Manter as escolas abertas durante a pandemia foi escolha política, aponta OCDE

A pandemia de coronavírus levou a graves prejuízos à educação em todos os países em 2020, mas alguns adotaram a escolha política de manterem ao máximo as escolas abertas. Um relatório da Organização para a Cooperação e o Desenvolvimento Econômico (OCDE) ressalta que os países desenvolvidos foram melhor sucedidos na questão, ao se esforçarem para implementar condições sanitárias adequadas para a reabertura dos estabelecimentos, principalmente nos primeiros anos da escolarização. 
"Todos os países foram afetados, mas houve vontades políticas diferentes. França, Suíça, Luxemburgo, Bélgica e Nova Zelândia são países que tentaram fechar as escolas o mínimo possível. Foi, de certa forma,um sucesso", afirma Eric Charbonnier, analista da direção de Educação e Competências da organização, baseada em Paris.
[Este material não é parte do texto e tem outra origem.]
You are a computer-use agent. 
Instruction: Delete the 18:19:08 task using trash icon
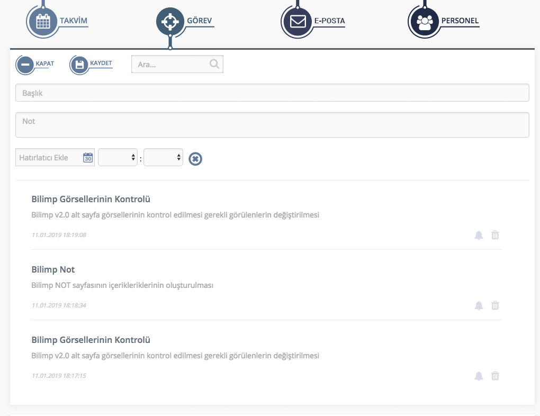pyautogui.click(x=495, y=235)
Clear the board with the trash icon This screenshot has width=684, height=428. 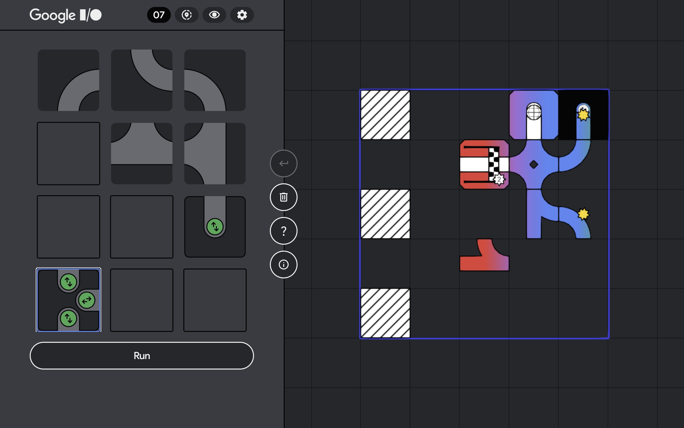coord(283,197)
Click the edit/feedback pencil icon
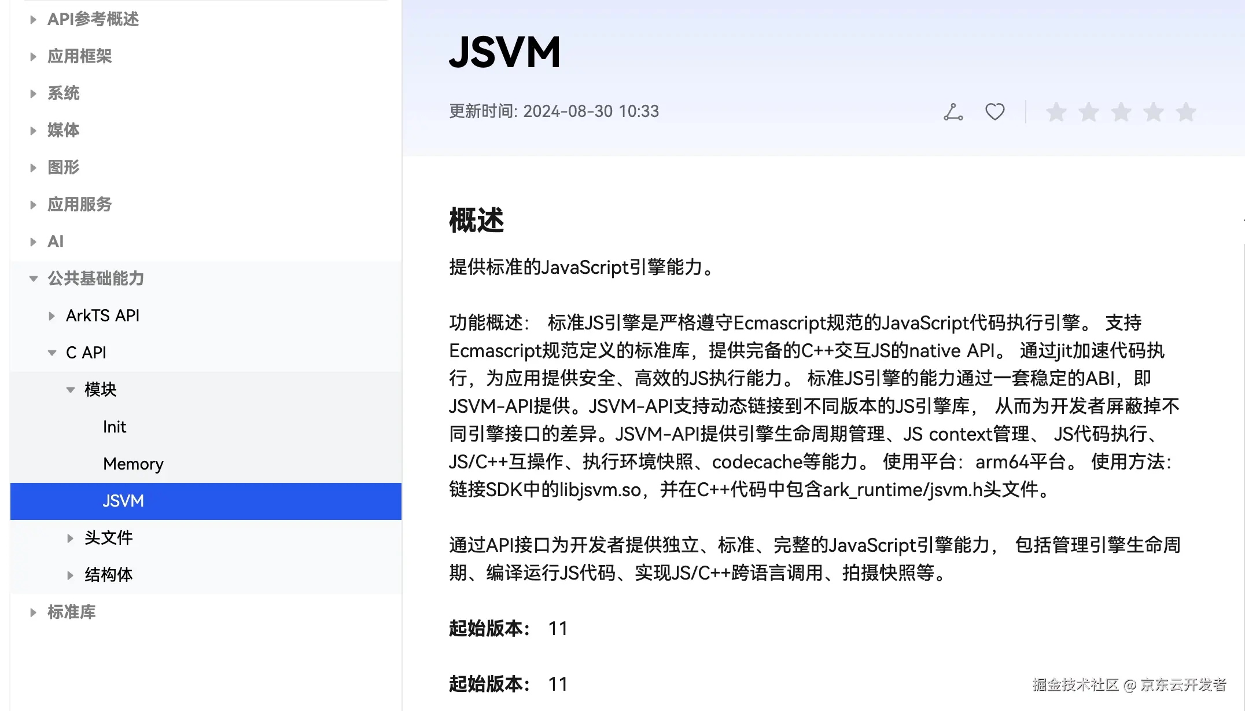This screenshot has width=1245, height=711. (953, 112)
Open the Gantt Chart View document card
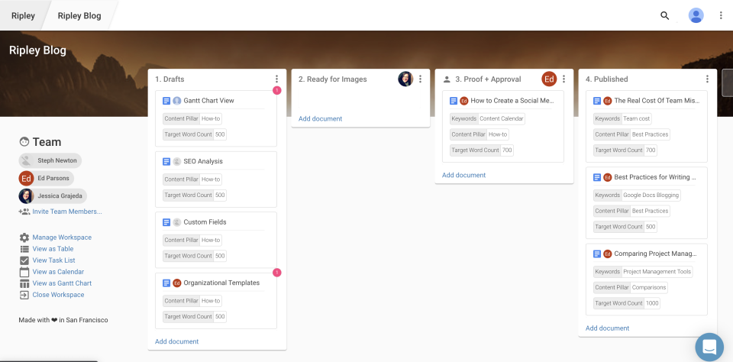733x362 pixels. (208, 101)
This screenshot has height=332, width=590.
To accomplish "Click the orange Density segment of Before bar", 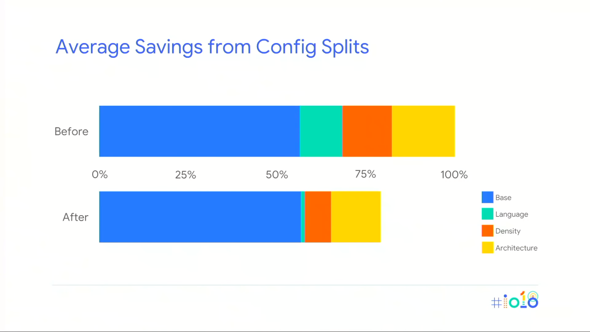I will click(x=367, y=131).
Nos países que mantiveram as escolas fechadas por menos tempo nos picos da epidemia de coronavírus, o cancelamento das aulas presenciais oscilou entre 24 e 50 dias. Já naqueles em que fechamento foi mais prolongado, a medida ultrapassou 175 dias, praticamente seis meses sem aulas presenciais. Foi o caso de México (superior a 210 dias no ensino básico), Polônia, Costa Rica e Colômbia - que estão entre os menos desenvolvidos do grupo. O estudo O Estado da Educação Global - 18 meses na pandemia contemplou o período de março de 2020 a maio de 2021.

Comentário: A pandemia realmente afetou nossos estudos, e ter deixado as escolas abertas na fase de 2020 foi um pouco irresponsável, pois ainda não sabíamos nada sobre a tal doença.